PROVIDED TEXT =>
Four classes of transposons have been identified: (1) fossil DNA that has the ability to replicate; (2) LTR transposon that appears to be on its way to extinction; (3) LINE (Long Interspersed Element); and (4) SINE (short interspersed element). To escape easy detection and deletion by the DNA editing systems, LINE and some other transposon sequences home in on adenine-thymine-rich and gene-poor regions of chromosomes.
LINE sequences are highly successful parasites that retain full instructions to meet its every need—from copying its DNA into intermediary RNA, copying RNA back to DNA, and re-entering its chromosomal niche. SINE sequences, like some other types of transposable elements, are not normally transcribed by the cell’s machinery to generate molecular messengers through which genes produce their results. That changes when cells come under stress and SINEs are transcribed to produce messengers that block molecules that otherwise slow down protein production. There is also evidence that several genes (over twenty so far) with useful functions are derived from transposable elements.
Enter in this picture Alu element, the perfect parasite of the parasite. These sequences run about 300 bases in length, are scattered throughout the chromosomes, and, numbering over a million, are the most abundant sequences in the human genome. Alu elements commandeer the LINE machinery to reproduce. Sometimes, they insert themselves into critical genes and cause genetic diseases. More importantly, they seem to have been co-opted by the body to modulate the immune response. For instance, in mice dunked in hot water, the rodent equivalent of human Alu element is activated, presumably to provide protection against acute thermal injury. Another line of evidence supporting their protective roles concerns their preferred residence in guanine-cytosine-rich regions, in close proximity of working genes. Furthermore, Alu elements respond to members of the nuclear receptor superfamily, which recognizes several hormones, including estrogens, thyroid hormone, retinoic acid, and others. The net effect: Alu element near genes influence their behavior by pitching the genes higher or lower, contributing to functional complementarities and contrarieties of genes. Junk is in the eye of the beholder.

EXTRACTED MATERIAL =>
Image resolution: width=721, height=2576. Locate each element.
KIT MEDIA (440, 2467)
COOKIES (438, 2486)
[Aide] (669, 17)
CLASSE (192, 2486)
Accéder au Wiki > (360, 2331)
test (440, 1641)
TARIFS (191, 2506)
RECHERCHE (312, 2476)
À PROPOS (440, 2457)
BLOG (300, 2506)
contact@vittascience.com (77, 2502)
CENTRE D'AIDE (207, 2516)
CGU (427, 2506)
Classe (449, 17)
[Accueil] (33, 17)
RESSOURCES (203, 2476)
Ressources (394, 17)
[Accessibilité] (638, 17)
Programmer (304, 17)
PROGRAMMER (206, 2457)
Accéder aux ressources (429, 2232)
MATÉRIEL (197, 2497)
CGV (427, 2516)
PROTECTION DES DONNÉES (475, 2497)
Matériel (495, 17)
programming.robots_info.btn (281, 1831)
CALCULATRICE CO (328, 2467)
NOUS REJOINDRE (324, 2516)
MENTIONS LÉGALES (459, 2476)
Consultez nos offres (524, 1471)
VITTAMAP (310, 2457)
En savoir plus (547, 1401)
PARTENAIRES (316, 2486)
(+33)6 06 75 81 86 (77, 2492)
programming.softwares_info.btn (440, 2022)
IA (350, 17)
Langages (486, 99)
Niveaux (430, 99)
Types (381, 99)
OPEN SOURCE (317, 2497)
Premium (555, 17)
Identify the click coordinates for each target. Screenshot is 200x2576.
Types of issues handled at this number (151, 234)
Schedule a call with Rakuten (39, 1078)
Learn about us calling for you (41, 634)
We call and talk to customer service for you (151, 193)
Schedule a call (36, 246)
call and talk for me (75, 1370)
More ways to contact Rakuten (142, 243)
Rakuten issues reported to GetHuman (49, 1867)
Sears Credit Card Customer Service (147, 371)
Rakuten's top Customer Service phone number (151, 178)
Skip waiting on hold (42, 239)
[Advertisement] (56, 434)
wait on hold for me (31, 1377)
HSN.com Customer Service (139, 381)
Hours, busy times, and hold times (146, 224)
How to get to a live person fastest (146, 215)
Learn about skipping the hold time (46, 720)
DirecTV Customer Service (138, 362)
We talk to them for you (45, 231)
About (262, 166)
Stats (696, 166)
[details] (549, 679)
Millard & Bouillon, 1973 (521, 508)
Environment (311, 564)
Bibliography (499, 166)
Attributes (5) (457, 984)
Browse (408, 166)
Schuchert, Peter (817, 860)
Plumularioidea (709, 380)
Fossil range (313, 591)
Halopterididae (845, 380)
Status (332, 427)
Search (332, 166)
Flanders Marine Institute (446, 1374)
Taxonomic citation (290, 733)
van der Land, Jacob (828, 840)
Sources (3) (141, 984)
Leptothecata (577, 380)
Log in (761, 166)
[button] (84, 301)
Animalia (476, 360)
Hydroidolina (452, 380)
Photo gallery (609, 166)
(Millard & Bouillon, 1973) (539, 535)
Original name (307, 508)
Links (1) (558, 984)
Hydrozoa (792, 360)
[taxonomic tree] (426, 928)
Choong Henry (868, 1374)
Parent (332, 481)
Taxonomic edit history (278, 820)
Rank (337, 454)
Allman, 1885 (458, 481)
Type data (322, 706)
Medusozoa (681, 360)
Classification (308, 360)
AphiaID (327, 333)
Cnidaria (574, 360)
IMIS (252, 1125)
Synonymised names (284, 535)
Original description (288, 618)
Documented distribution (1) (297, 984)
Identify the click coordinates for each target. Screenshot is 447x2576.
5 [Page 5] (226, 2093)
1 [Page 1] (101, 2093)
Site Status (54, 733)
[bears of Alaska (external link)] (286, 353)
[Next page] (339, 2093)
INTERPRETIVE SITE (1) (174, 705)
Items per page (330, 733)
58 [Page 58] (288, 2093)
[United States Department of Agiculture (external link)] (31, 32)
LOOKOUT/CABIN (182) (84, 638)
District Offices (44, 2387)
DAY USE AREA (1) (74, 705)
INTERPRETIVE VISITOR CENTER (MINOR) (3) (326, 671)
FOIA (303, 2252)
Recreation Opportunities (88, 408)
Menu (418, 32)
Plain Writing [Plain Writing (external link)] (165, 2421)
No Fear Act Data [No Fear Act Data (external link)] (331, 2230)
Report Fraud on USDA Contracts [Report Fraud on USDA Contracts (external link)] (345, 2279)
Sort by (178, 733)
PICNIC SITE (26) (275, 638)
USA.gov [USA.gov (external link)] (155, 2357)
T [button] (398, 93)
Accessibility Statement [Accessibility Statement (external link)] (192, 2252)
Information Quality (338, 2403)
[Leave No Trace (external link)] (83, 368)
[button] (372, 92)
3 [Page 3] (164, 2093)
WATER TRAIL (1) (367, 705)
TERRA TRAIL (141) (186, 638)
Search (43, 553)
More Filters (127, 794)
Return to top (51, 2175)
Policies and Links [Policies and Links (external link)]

PARTS OF THE EXERCISE =>
(1) Which classes of transposons does the passage on transposons identify?
(2) Can you extend the passage on transposons beyond its final sentence?

ANSWERS FOR THE EXERCISE =>
(1)
1. Fossil DNA that has the ability to replicate
2. LTR transposon
3. LINE (Long Interspersed Element)
4. SINE (short interspersed element)

(2)
From Mikonos to Munich to the Moon
Some years ago, I traveled from Mikonos in the Greek islands to Munich on my return to the United States. The plane in Mikonos was a small 16-seater. Boarding was delayed. I looked at the plane and wondered about how many discrete parts that plane might have. How do those parts interact with each other structurally and functionally?, I asked myself. I thought there was such a predictability to the behavior of those parts that I felt safe flying in it. Other passengers seemed secure in that knowledge as well. No one seemed worried that the plane might lose its way and end up in Athens. A flying machine is a miracle, albeit created by human hands.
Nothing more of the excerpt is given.